Wait-a-minute Wednesday: To draw attention towards a situation or decision which bares further scrutiny.
For example: the crew of the Defiant not stopping Captain Sisko from committing acts of terrorism in order to prevent other atrocities being carried out by the Maquis.
So let’s dig up the decidedly bone-head commands made by any characters throughout the Continuum, aside from the tried and true Tuvixian methodology. Or do, just provided there’s a fresh/skewed take to be had.
Okay? This still doesn’t justify a total lack of writing and pictures on their probe.
We put writing on probes not even intending them to be used in any sort of archaeological context. Just to help us put them together. Open up any piece of electronics- writing everywhere. Do they really not need any sort of instructions upon assembly?
I think it’s fair to say that they didn’t value books, at least not at the time they built the probe. Their planet was dying and they had accepted that fact for many years. Kamin’s wife Helene even admonishes him for spending too much time with his books instead of living life with their family.

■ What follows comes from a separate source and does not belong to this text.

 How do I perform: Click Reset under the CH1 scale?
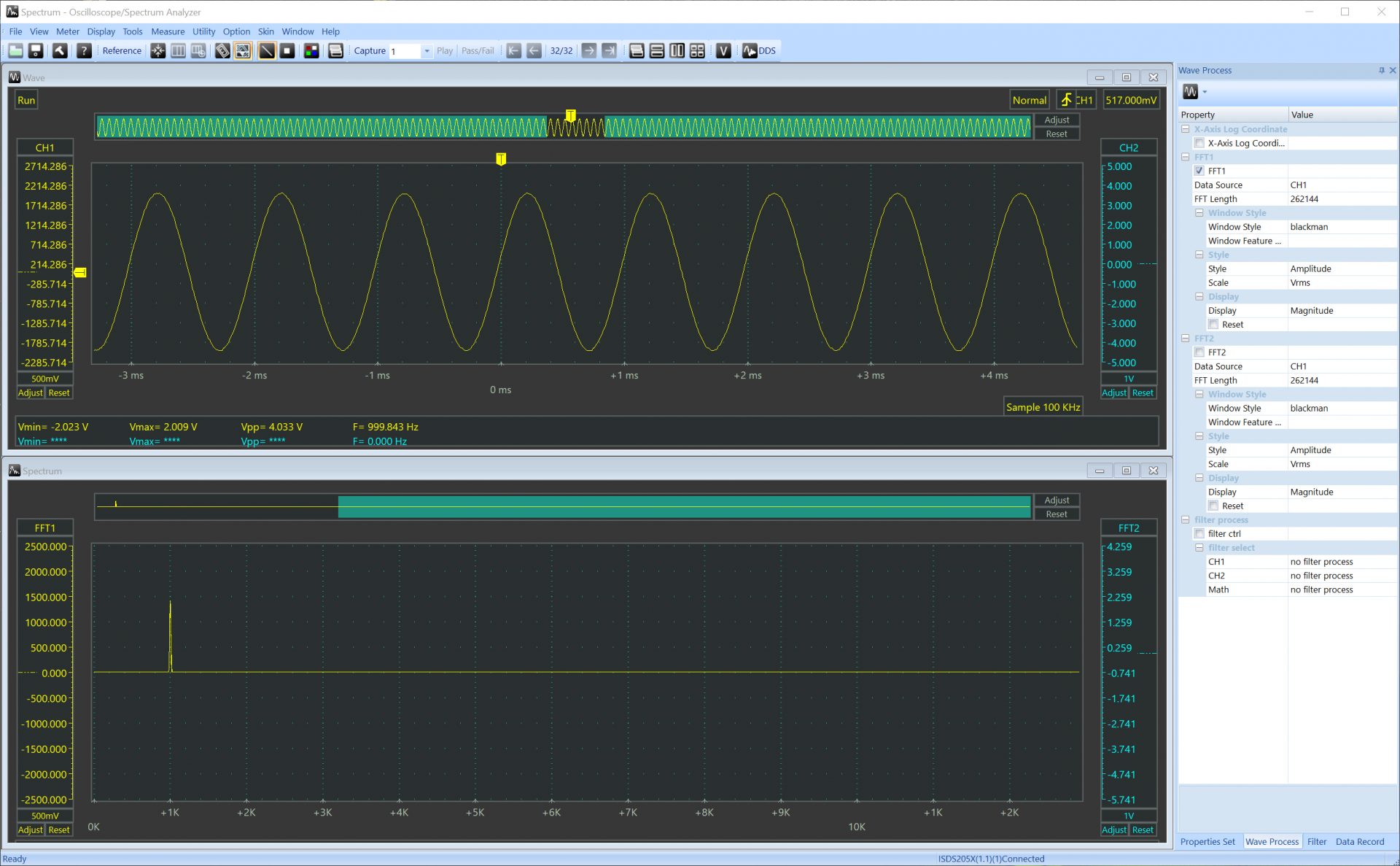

It’s completely and utterly realistic from an emotional perspective. It’s everything you’d expect from a people who knew they were dying. Their way of life, their traditions, their music, their celebrations: those are what mattered to them and they couldn’t be preserved authentically in books or pictures. That’s why they created the probe.
Why is it fair to say that? You have no idea how they felt about books just because one person didn’t like one other person spending too much time with their books. That’s a criticism real live humans have given to each other.
To accept all of your explanations, I have to accept a whole lot of things that are pure assumptions on your part and not actually demonstrated in the episode.
I think we all know that you can come up with extremely convoluted explanations for why stupid things in sci-fi aren’t actually stupid. They all involve adding all sorts of details. If those details were relevant, you shouldn’t have to make them up.
She wasn’t just one person. She was a representative of her entire species. They make it clear at the end when everyone reverts to their youthful appearance. The life Picard lived as Kamin was in some sense a staging for Picard’s benefit, not a real life. Kamin may have been a real person who was married to Helene but Picard wouldn’t have mirrored exactly what he did with his life.
At any rate, I think you’re missing the point of Star Trek. The show has never been “hard sci fi”. It’s always been a show that uses a science fiction setting to tell human stories. Trying to criticize it from a scientific perspective is just silly. There’s a bit of science in the show but any time science gets in the way of the story they wave it away with some technobabble.